In 2006, Immendorff selected 25 of his paintings for an illustrated Bible. In the foreword he described his belief in God.

==Exhibitions==
A major 2019 survey began at the Haus der Kunst in Munich and later traveled later to the Museo Reina Sofía in Madrid and the Fondazione Querini Stampalia in Venice, curated by Francesco Bonami.

==Personal life==
In 2000, Immendorff married his former student Oda Jaune. The two had a daughter, Ida, who was born on 13 August 2001.

In August 2003, Immendorff was caught in the luxury suite of the Steigenberger Parkhotel in Düsseldorf with seven prostitutes (and four more on their way) and some cocaine. More cocaine was found in his studio; all in all, the found substances contained 6.6 grams of pure cocaine, above the legal threshold for personal use. In interviews, Immendorff attempted to explain his actions with his terminal illness and as an expression of his "orientalism" that provided inspiration for his work. He also complained about prostitutes "who don't understand that a good whore does not divulge anything about her clients." He cooperated with the prosecution, admitted to having taken cocaine since the early 1990s and supplied the name of his dealer. At the trial in July 2004, he admitted to having organized 27 similar orgies between February 2001 and August 2003. He was sentenced to 11 months on probation and was fined €150,000. The mild sentence was justified with Immendorff's illness and his extensive confession. He had been suspended from his position at the university but was reinstated after the verdict.

In March 2004, a woman attempted to blackmail Immendorff, threatening to divulge further details of the orgies. Immendorff notified the police and she was arrested. Her trial started in September 2004.

===Disease and death===
Immendorff was diagnosed with ALS (Lou Gehrig's disease) in 1998. When he could not paint with his left hand any more, he switched to the right. In 2004 he funded a stipend to research the disease.

In November 2005, he was treated by emergency physicians and was admitted to a hospital, where a tracheotomy had to be performed to help him breathe. As of 2006, he used a wheelchair full-time and did not paint anymore; instead he directed his assistants to paint following his instructions.

On 27 May 2007, at the age of 61, he succumbed to the disease. He died in Düsseldorf and his ashes were scattered in the Mediterranean Sea. In his will, he left his entire estate, estimated at €15–18 million, to his wife. A 12-year-old son from a former relationship who never knew his father went to court over the size of his legitime.

• **Exercise set**
1: According to the text about Immendorff, how large was the fine he received at his July 2004 trial?
2: Carry on the text about Immendorff from the point where it stops.

• **Information shown**
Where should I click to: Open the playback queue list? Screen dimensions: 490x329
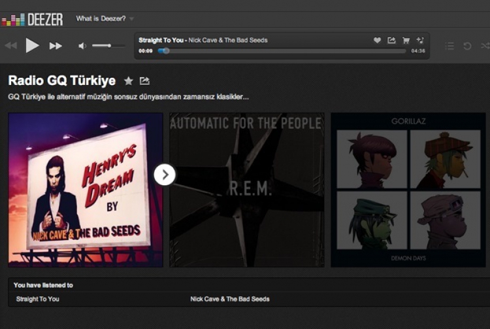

• **Activity answers**
1: €150,000

2:
==Recognition==
In 1997, Immendorf won the world's best endowed art prize at the time, the MARCO prize of the Museum of Contemporary Art in Monterrey, Mexico. In the following year he received the merit medal (Bundesverdienstkreuz) of the Federal Republic of Germany.

Immendorf was considered a friend and the favorite painter of former German Chancellor Gerhard Schröder, who chose him to paint his official portrait for the Federal Chancellery. The portrait, which was completed by Immendorff's assistants, was revealed to the public in January 2007; the massive work has ironic character, showing the former Chancellor in stern heroic pose, in the colors of the German flag, painted in the style of an icon, surrounded by little monkeys. These "painter monkeys" were a recurring theme in Immendorff's work, serving as an ironic commentary on the artist's business.

==Art market==
In 2008, the Estate of the Artist contested the authenticity of a work that was offered at an auction, and the work was withdrawn from the sale. The artist's widow sought permission to have the work destroyed, which was granted in 2012 after the work was declared a fake. The original owner of the piece contested this ruling, and in 2014 the High Regional Court of Düsseldorf overruled the decision, claiming the authenticity of the work was “irrelevant.”

The most expensive painting by the artist in the art market was Ende gut, alles gut (All's Well that Ends Well) (1983), who sold at Sotheby's London, on 7 February 2007, by $567,272.